Global perspective Human stories

Women preparing for UN Great Lakes summit call for better rights protection

Women preparing for UN Great Lakes summit call for better rights protection

With women in Africa's Great Lakes region comprising both a regional majority and the more vulnerable group on many fronts, their representatives have called on governments in the area to establish a Truth and Reconciliation Commission to address gender-based crimes and other rights violations.

The delegates to the third and final Specialized Group Meeting, held in Kigali, Rwanda, on Sunday represented seven of the 11 countries participating in next month's International Conference of the Great Lakes Region, which was proposed by UN Secretary-General Kofi Annan.

Present at the meeting were women from the host country, Rwanda, as well as Burundi, the Democratic Republic of the Congo (DRC), Kenya, Tanzania, Uganda and Zambia, according to the office of Mr. Annan's Special Representative for the Great Lakes Region.
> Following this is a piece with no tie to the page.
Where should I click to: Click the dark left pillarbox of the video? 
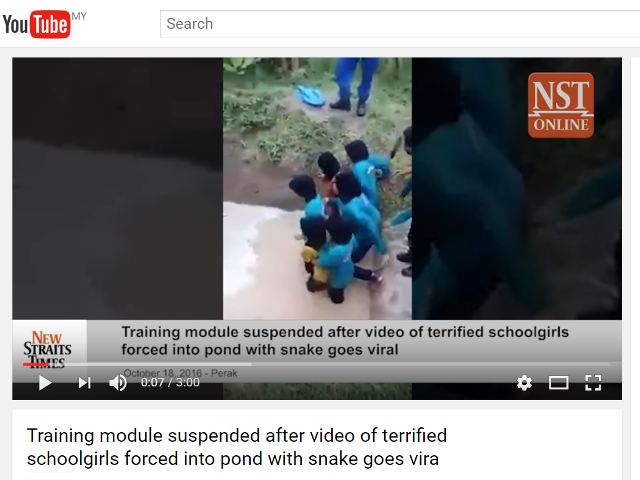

Their recommendations called for legislation to protect and uphold the human rights and dignity of women and girls, concrete measures to find and punish perpetrators of such crimes against humanity as rape and other gender-based violence, and programmes to end ethnic prejudice and exclusion.

The meeting also wanted the Great Lakes Regional Women's Forum institutionalized to monitor the Conference process and to serve as an instrument for conflict resolution.

The two previous Specialized Group Meetings covered youth issues in Kampala, Uganda, and those related to non-governmental organizations (NGOs) in Arusha, Tanzania. The summit will take place in Tanzania next month.